The Best U.S. Maps You’ve Never Heard Of

sanborn fire insurance maps

Sanborn Fire Insurance Maps in the Library of Congress

Sanborn Fire Insurance Maps were created beginning in the 19th century and provide genealogy researchers with a true treasure trove of information about a particular locality. The maps, which are color-coded (example below), show a city’s growth over time as well as capturing for genealogists a moment in time. What a thrill to see the town as your ancestor would have seen it.

Sanborn Fire Insurance Maps

Until recently, the Sanborn Maps have not been widely available. However, thanks to the Library of Congress, 25,000 of the valuable maps are now online in a  searchable database.

The Importance of Sanborn Maps

Even if your ancestor didn’t live in a city or town – like mine, who lived on  a – there would have been times when your family came into town. The maps show us how the town looked when ancestors would have walked the streets.

For example, my Knox family lived in Putnam County, Missouri, close to the town of Unionville. I know they would have been quite familiar with Unionville, particularly because my great-great-great- grandfather and his three sons all joined the Union Army in 1862 in Unionville. My sister and I traveled there a few years ago and enjoyed time going through probate records in the courthouse, which dominates the town square.

You may also be interested in the Family Tree Historical Atlas of American CIties

Imagine my surprise when I saw the Sanborn map of 1893 Unionville with a town square missing a courthouse! As you can see from the Sanborn map, there were public wells on two corners of the Public Square and a music stand in the center. When, I wondered, did the courthouse appear?

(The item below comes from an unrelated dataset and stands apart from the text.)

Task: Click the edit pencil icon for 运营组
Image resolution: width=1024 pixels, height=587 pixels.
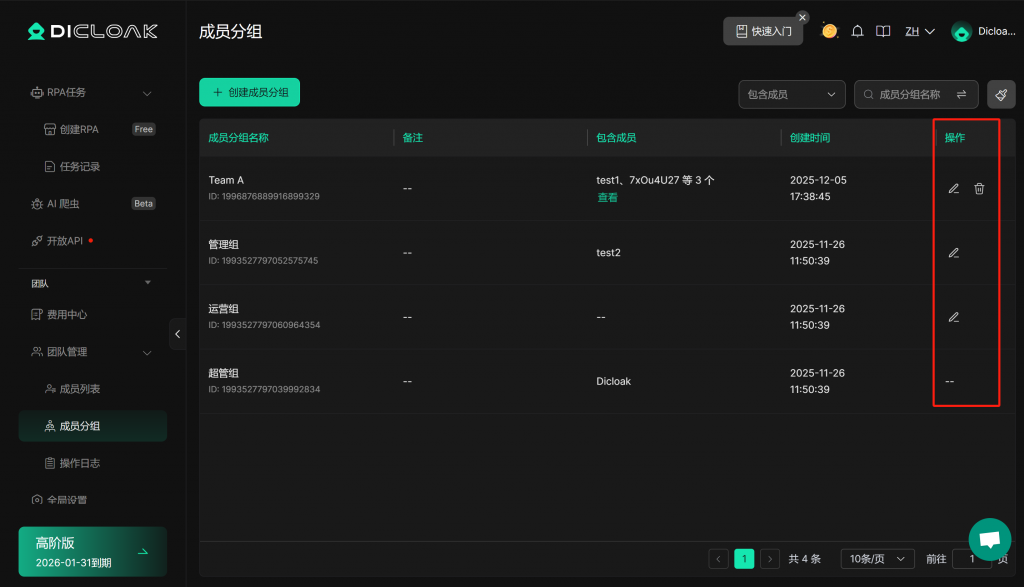Action: click(953, 317)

Sanborn Fire Insurance Maps

I stopped my Sanborn search for a moment and found this: “There were two earlier courthouses built in Unionville, one a temporary one used from 1854 to 1858. The next courthouse was a two-story, red brick structure, built on the square, began in May 1857 and ended during December 1858. By the 1880’s the second floor courtroom had been condemned and not used. The courthouse was removed in 1890.” It seems that the courthouse I saw wasn’t built until 1924. That means my Civil War ancestors would have seen both an earlier courthouse as well as the empty Public Square.

During my visit to Unionville, Vicki and I stopped at a charming coffee house and bookstore, so it was fun to look at the Sanborn map to see what kind of store was originally in that space. (Next image). Being able to finally access the Sanborn maps has been a  true research bonanza. I hope your search is just as fruitful. Now, let me show you how to use the site.

Sanborn Fire Insurance Maps Block -

How to Search the Sanborn Maps

First, go over to this About page. At the top of the page you’ll see a search box. Make sure the search parameter is set to “This Collection”; this means your search will be limited only to the Sanborn collection.

Sanborn Search

I decided to search for Putnam County because I wasn’t sure what towns might have been included in the maps. The search returned three sets of Unionville maps, dating from 1893 to 1909. It will be interesting to see what changes might have occurred over those three mapping periods.

Once you find a set of maps you want to explore, click the name of the map set. On the next page you’ll see a thumbnail of the map along with a notation of how many pages are in the set (in this case, two).

Sanborn Map Sets

You’ll next click the thumbnail to bring up the two images. Click on either image to view and/or download. You’ll find the download link in the lower left corner below the image.

Sanborn Map Download


Below the map you’ll find a description of it, along with sections on Rights and Access. (LOC says they are not aware of any copyright protection for the maps – but be sure to read the Rights section).

Use Sanborn Fire Insurance Maps to Bring Your Ancestor’s Town to Life

When Vicki and I were in Unionville, I loved walking the streets around the square and found myself wondering what it must have been like there for my Civil War era ancestors. Based on the architecture, I decided many of the buildings were original to the Civil War timespan. When I was able to pour over the Unionville Sanborn maps I saw that the town looks a heck-of-a-lot today like it did then, minus that courthouse.

If you can find a map of a locale where your family lived, definitely download it and add it to your software; what a thrill it is to be able to virtually walk the streets that would have known so well.